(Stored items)
··········

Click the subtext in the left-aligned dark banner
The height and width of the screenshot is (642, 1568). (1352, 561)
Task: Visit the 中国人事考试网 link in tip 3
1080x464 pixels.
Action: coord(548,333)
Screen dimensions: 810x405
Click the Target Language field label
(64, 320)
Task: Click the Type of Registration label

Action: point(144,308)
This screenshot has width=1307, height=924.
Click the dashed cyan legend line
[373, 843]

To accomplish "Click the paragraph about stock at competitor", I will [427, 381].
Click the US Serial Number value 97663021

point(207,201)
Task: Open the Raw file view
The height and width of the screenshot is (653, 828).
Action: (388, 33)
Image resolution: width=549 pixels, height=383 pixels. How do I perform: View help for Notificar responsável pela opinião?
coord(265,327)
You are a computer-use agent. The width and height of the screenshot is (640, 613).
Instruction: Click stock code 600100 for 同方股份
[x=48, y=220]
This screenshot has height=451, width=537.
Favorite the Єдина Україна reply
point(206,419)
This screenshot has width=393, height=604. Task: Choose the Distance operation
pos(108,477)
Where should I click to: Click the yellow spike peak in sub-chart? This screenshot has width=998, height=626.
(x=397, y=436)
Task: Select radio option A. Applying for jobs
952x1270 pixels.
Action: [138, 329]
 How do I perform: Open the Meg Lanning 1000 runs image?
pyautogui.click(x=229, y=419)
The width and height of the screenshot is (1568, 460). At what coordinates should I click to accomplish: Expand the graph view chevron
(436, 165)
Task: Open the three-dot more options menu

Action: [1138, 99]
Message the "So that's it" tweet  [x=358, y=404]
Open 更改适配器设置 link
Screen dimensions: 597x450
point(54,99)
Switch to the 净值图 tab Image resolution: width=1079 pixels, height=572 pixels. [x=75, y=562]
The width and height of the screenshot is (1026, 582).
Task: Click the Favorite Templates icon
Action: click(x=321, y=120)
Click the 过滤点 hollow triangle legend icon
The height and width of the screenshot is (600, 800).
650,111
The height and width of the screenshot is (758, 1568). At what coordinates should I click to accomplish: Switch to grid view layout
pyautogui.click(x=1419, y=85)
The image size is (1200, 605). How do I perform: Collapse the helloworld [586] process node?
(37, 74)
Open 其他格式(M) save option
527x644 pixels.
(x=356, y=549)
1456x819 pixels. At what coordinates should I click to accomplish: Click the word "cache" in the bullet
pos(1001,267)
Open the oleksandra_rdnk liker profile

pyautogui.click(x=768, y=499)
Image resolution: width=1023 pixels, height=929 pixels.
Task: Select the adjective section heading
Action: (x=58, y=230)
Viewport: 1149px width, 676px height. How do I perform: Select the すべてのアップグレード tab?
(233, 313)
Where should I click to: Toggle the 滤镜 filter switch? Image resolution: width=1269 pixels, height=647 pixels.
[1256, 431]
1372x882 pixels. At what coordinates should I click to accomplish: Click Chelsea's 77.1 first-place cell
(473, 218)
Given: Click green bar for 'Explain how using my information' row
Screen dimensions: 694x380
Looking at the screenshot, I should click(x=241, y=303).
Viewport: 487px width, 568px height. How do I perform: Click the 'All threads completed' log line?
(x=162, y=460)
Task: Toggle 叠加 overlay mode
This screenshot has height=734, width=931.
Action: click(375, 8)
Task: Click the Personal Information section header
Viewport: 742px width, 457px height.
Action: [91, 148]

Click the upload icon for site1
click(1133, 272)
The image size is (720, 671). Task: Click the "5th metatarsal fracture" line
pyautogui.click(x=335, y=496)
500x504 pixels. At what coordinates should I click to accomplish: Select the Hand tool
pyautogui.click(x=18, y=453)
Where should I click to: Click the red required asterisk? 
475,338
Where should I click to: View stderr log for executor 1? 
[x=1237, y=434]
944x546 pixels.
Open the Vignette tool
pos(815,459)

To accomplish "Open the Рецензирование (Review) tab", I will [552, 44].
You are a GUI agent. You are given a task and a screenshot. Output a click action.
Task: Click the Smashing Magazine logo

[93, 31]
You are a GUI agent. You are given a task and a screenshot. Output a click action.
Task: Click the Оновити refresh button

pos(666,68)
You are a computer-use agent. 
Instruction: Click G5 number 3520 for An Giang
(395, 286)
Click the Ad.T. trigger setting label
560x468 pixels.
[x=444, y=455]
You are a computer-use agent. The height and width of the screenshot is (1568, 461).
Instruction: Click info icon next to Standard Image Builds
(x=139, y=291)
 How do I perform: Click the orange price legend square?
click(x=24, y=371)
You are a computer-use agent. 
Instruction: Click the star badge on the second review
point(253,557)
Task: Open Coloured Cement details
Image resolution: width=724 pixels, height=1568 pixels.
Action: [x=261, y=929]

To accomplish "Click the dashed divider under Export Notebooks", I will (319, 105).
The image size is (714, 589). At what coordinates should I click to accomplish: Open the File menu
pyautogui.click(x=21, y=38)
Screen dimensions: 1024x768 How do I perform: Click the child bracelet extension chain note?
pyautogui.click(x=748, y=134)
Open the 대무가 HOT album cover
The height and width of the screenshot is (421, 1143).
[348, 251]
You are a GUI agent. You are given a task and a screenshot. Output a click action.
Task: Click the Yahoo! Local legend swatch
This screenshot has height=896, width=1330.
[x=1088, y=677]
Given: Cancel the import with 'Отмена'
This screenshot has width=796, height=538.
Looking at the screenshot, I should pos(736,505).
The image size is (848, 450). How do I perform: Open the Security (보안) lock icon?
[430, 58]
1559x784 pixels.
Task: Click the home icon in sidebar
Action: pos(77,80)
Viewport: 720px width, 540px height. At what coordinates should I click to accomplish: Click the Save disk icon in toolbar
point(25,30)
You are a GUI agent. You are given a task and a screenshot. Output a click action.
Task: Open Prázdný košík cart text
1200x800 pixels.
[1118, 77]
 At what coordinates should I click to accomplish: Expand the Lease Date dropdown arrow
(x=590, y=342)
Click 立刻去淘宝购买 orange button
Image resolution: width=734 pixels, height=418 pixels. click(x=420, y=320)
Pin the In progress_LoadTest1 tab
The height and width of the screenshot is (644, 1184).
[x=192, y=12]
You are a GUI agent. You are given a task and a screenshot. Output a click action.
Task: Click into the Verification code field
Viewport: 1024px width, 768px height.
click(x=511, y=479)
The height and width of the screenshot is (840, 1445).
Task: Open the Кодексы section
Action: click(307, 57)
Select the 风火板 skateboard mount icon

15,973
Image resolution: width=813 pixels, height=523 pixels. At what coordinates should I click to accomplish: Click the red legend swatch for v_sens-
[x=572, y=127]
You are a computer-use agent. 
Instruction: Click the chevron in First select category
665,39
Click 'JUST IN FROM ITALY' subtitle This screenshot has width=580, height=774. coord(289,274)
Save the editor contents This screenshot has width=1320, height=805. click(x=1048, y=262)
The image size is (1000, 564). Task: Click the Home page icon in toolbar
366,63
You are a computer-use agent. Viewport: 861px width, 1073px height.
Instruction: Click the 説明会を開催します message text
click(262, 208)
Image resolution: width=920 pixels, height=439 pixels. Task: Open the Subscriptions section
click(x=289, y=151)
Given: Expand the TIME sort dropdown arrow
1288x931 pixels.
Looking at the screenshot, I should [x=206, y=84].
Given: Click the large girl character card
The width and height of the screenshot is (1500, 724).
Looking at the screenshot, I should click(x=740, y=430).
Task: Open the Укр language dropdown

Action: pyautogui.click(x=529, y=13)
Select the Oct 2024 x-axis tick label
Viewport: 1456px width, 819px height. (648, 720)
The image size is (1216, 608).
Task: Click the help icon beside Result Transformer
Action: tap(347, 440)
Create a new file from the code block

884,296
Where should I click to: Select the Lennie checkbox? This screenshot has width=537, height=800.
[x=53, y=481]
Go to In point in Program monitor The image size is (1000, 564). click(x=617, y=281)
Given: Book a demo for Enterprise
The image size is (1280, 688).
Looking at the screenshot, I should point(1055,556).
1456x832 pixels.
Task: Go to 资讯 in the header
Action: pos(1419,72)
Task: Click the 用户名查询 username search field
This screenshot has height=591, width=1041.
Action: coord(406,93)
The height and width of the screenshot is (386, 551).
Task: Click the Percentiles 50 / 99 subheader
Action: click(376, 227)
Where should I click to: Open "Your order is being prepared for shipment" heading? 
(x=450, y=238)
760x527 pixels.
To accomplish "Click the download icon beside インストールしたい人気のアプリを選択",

··········

In the data above, which lines lie between the line with "Given: Expand the TIME sort dropdown arrow" and the line with "Given: Book a demo for Enterprise", inclusive? Print those lines exactly and nothing else.

Given: Expand the TIME sort dropdown arrow
1288x931 pixels.
Looking at the screenshot, I should [x=206, y=84].
Given: Click the large girl character card
The width and height of the screenshot is (1500, 724).
Looking at the screenshot, I should click(x=740, y=430).
Task: Open the Укр language dropdown

Action: pyautogui.click(x=529, y=13)
Select the Oct 2024 x-axis tick label
Viewport: 1456px width, 819px height. (648, 720)
The image size is (1216, 608).
Task: Click the help icon beside Result Transformer
Action: tap(347, 440)
Create a new file from the code block

884,296
Where should I click to: Select the Lennie checkbox? This screenshot has width=537, height=800.
[x=53, y=481]
Go to In point in Program monitor The image size is (1000, 564). click(x=617, y=281)
Given: Book a demo for Enterprise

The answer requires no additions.